Do you Actually Need a Fire-Rated Gun Safe?
To answer this question, it helps to first answer a few other questions.
What is the response time for your fire department?
If you live in a city with a paid full time fire department, the response time is probably under 5 minutes. A small town with a volunteer force is 8-15 minutes.
Is fire an actual risk to consider?
100 years ago fire was a real risk. But today the odds of a fire in a modern home is very small. Of houses that experience a fire, almost 70% occur in the kitchen and are confined to a pot or the oven. The odds of a home burning to the ground are extremely low.
In today’s gun safe market, fire-resistance is a ubiquitous marketing tool companies use to sell their gun safes. It’s meant to make customers feel good that in case of a fire their safe would protect their firearms or valuables. The truth is most of these safes would fail miserably in a real fire. Actual data suggests that whether your guns survive a fire has more to do with the nuance of how the fire burns then in the type of container they are stored. How did fire ratings become a false badge of merit?
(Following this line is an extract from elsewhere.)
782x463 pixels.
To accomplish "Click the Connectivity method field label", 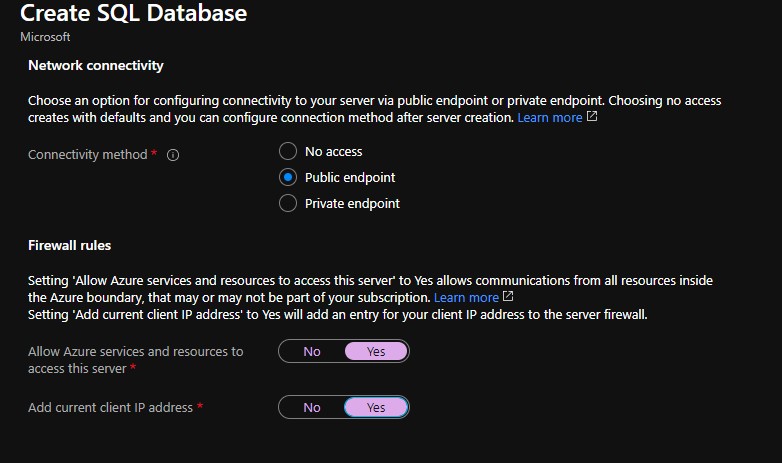I will 87,155.
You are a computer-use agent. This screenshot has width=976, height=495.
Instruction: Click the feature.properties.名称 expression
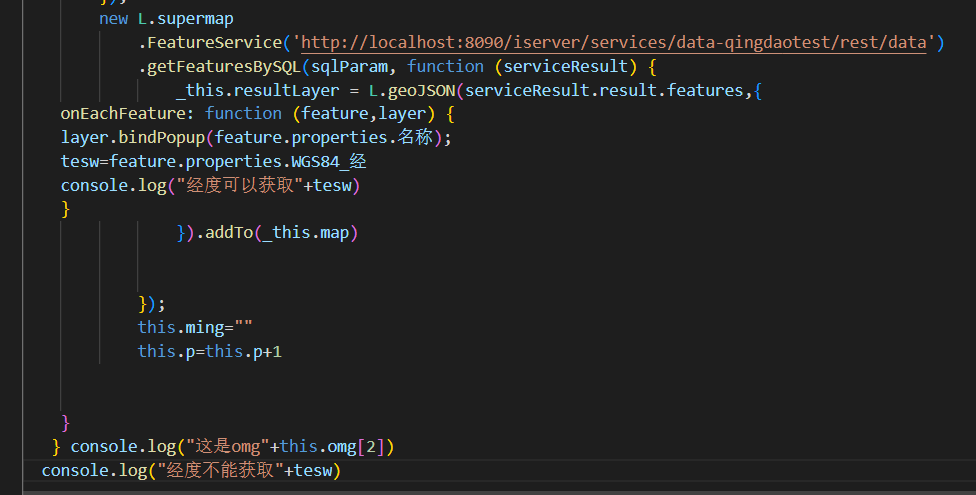click(x=324, y=137)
History of the Fire-Resistant Gun Safe
In the early-mid 19th century fire was a serious problem. In fact, one of the patents for the first fire safe was destroyed in a fire. Back then they were made out of doubled walled steel filled with plaster of paris, and then cement, as the plaster caused water damage. In both cases, during a fire, the water in the poured fillings would soak up massive amounts of heat energy from the fire, and fill the safe as steam — protecting the contents from a fire.
Today gun safes are made with a single layer of thin steel and drywall. The Fire rating on the sticker on the door is meaningless in a real fire. Gun safe manufacturers tell you their safes are certified and tested for fire tolerance. What they don’t say is that they control the process without any oversight. They design their own fire test – a test they know they can pass. Then they pass it and claim “fire certified”. Sometimes they hire an outside company to do the test and say “independently certified”. The testing firms are for-profit companies, paid to administer a test designed by the safe manufacturer. These tests are typically the safe in a oven and temp turned up to 1200 degrees or so. In a real fire air can be moving in excess of 60MPH and temperatures can go well beyond 1200 degrees. The convective nature of a real fire cooks the contents of these safes in minutes.
Some people might say, “Well, something is better than nothing.” That’s not true. In this case the drywall being used is ineffective and can actually damage your firearms. The materials used in imported drywall are corrosive to your firearms and ammo — this is something we discuss in depth in our corrosion article.
Unless it has some type of poured filling, don’t count on it protecting your guns in a fire.